1.3. Site Characterization

1.3.1. Geology and Hydrogeology

The diversity of hypotheses made about the growth of Lake Beseka stems from the complexity of the geophysical and ‘man-made’ features of the region. Interplay of processes that can lead to change in hydrology and geometry of the lake coexists in the region. Firstly, the lake fills a tectonic depression in a seismically active region in East Africa. At around 1 mm/yr. extension, the fastest rift opening rate in the Ethiopian rift valley is centered on Lake Beseka area [4] leading to long-term and abrupt changes in lake geometry and geothermal activities. Reports show swarms of ground fissures (swarm of faults) have formed at different times over the last 100 years [3] following earthquake events.
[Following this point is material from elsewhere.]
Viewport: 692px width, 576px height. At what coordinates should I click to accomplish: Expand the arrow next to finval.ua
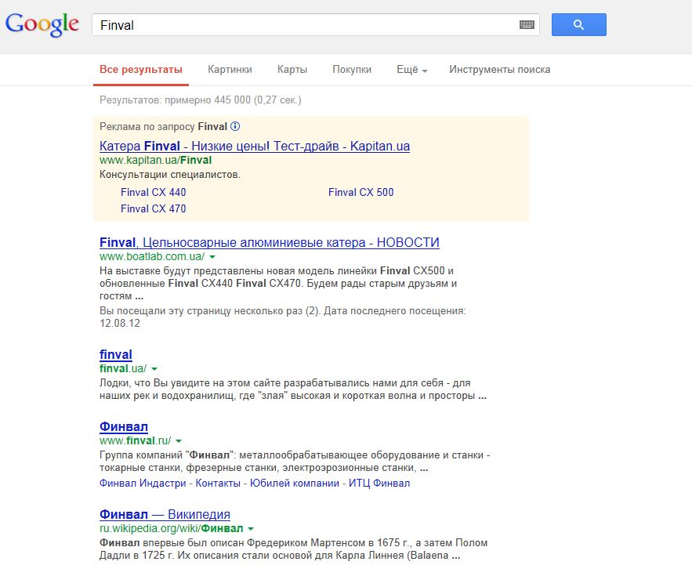154,369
The recent swarms of fractures, six in number, are localized to the region north of the Lake over a 4 by 7 km belt [4]. The fractures generally appear as narrow cracks which may be several hundred meters long (Figure 1). Beyond this belt, they either disappear or grade into normal faults. Such cracks are believed to increase permeability structure of the rocks and thereby lead to increased discharge of springs feeding the lake [9].
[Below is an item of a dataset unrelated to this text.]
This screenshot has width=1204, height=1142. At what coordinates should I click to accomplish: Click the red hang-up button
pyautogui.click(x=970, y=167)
Secondly, the area is underlain by volcanic rocks such as ignimbrites, volcanic ash, basalts and alluvio-lacustrine sediments. The basalts cover most of the western sector of the area. The basalts are highly vesicular with dense network of rift related fractures and joints leading to high transmissivity in the range of 7000 to 15,000 m2/day and hydraulic conductivity of 10 to 800 m/day [10]. The ignimbrites are densely dotted by blister caves, unique landforms that form when ashes fall on wet ground and subsequent vaporization of the moisture by heat inflates the overlying ash layer. This unique landform increases the permeability of the ignimbrites and ashes, which would otherwise have low hydraulic conductivity among the volcanic rocks in the region.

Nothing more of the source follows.